[Page excerpt]:

BEGIN

For self-harm and non-suicidal self-injury, Leah brings calm risk assessment, crisis support training, and deep respect for how overwhelming emotions can feel when you have had to manage them alone. The work is not about shock, punishment, or shame. It is about safety, understanding, and gradually developing other ways to communicate pain, regulate your nervous system, and stay connected to yourself during distress. If trauma, depression, anxiety, or social isolation sits underneath these concerns, Leah helps you work at the right depth: practical skills when you need stabilization, reflective exploration when you are ready for meaning, and creative tools such as mindfulness, art, or music, when words are not enough.

END

[Source data]:

BEGIN

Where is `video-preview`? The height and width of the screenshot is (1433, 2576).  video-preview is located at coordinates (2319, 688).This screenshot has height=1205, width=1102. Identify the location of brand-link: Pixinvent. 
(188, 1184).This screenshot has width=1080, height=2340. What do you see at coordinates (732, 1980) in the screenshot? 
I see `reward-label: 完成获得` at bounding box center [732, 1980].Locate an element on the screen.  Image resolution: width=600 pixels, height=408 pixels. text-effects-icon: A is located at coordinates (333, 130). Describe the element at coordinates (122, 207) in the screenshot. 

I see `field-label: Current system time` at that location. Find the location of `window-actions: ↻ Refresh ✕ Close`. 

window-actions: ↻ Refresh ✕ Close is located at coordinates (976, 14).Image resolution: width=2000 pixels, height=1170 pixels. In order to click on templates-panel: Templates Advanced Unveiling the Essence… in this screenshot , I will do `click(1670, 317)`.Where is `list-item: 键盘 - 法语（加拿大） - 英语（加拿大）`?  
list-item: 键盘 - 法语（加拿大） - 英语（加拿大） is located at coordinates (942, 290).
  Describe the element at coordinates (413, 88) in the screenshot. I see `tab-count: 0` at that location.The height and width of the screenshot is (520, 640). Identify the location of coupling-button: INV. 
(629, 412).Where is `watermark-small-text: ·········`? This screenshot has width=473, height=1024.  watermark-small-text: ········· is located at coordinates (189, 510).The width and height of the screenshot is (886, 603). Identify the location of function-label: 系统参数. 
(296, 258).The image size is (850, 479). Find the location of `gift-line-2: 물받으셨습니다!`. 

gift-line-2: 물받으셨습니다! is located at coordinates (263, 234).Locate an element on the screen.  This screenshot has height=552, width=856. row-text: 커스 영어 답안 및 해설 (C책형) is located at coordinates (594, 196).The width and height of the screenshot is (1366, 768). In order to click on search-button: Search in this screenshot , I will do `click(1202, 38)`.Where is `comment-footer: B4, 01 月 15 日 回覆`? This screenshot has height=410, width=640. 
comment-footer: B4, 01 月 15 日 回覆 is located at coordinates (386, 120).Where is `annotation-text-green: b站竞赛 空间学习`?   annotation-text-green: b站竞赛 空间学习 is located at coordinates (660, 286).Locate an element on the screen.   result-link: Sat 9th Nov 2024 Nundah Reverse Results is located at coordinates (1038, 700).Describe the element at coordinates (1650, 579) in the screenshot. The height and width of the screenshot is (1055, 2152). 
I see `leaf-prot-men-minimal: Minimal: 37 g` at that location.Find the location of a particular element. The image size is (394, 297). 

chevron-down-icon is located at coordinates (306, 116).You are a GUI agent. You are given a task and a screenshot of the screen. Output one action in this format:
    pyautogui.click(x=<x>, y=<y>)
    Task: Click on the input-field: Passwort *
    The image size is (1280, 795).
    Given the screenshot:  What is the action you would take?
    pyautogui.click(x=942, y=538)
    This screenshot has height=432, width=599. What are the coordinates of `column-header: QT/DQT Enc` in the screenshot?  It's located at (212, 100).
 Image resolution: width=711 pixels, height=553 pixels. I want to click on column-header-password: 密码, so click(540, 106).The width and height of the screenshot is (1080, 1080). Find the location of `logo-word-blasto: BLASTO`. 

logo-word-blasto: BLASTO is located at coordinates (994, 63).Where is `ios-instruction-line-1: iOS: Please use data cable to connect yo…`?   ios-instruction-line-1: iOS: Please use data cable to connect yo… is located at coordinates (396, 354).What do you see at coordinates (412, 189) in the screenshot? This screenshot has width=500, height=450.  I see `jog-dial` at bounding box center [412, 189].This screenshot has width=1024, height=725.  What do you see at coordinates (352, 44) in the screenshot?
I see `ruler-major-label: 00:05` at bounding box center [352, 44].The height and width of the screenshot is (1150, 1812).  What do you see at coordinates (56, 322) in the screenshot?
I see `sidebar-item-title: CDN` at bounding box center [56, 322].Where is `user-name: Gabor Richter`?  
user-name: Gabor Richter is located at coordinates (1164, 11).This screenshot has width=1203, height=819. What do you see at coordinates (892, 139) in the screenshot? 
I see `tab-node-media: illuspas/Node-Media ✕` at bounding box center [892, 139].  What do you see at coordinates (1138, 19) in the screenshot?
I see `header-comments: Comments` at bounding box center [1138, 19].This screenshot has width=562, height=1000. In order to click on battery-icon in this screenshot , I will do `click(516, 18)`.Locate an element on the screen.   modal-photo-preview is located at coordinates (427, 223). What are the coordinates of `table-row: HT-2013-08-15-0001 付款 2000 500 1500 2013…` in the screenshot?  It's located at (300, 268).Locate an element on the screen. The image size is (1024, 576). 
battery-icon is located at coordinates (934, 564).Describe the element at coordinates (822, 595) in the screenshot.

END

[Exercise A]:
Which creative tools does the self-harm support passage name for when words are not enough?
[Exercise B]:
In the self-harm support passage, retype the stretch from "For self-harm and" through "are not enough." without changes.

[Problem solution A]:
Mindfulness, art, or music.

[Problem solution B]:
For self-harm and non-suicidal self-injury, Leah brings calm risk assessment, crisis support training, and deep respect for how overwhelming emotions can feel when you have had to manage them alone. The work is not about shock, punishment, or shame. It is about safety, understanding, and gradually developing other ways to communicate pain, regulate your nervous system, and stay connected to yourself during distress. If trauma, depression, anxiety, or social isolation sits underneath these concerns, Leah helps you work at the right depth: practical skills when you need stabilization, reflective exploration when you are ready for meaning, and creative tools such as mindfulness, art, or music, when words are not enough.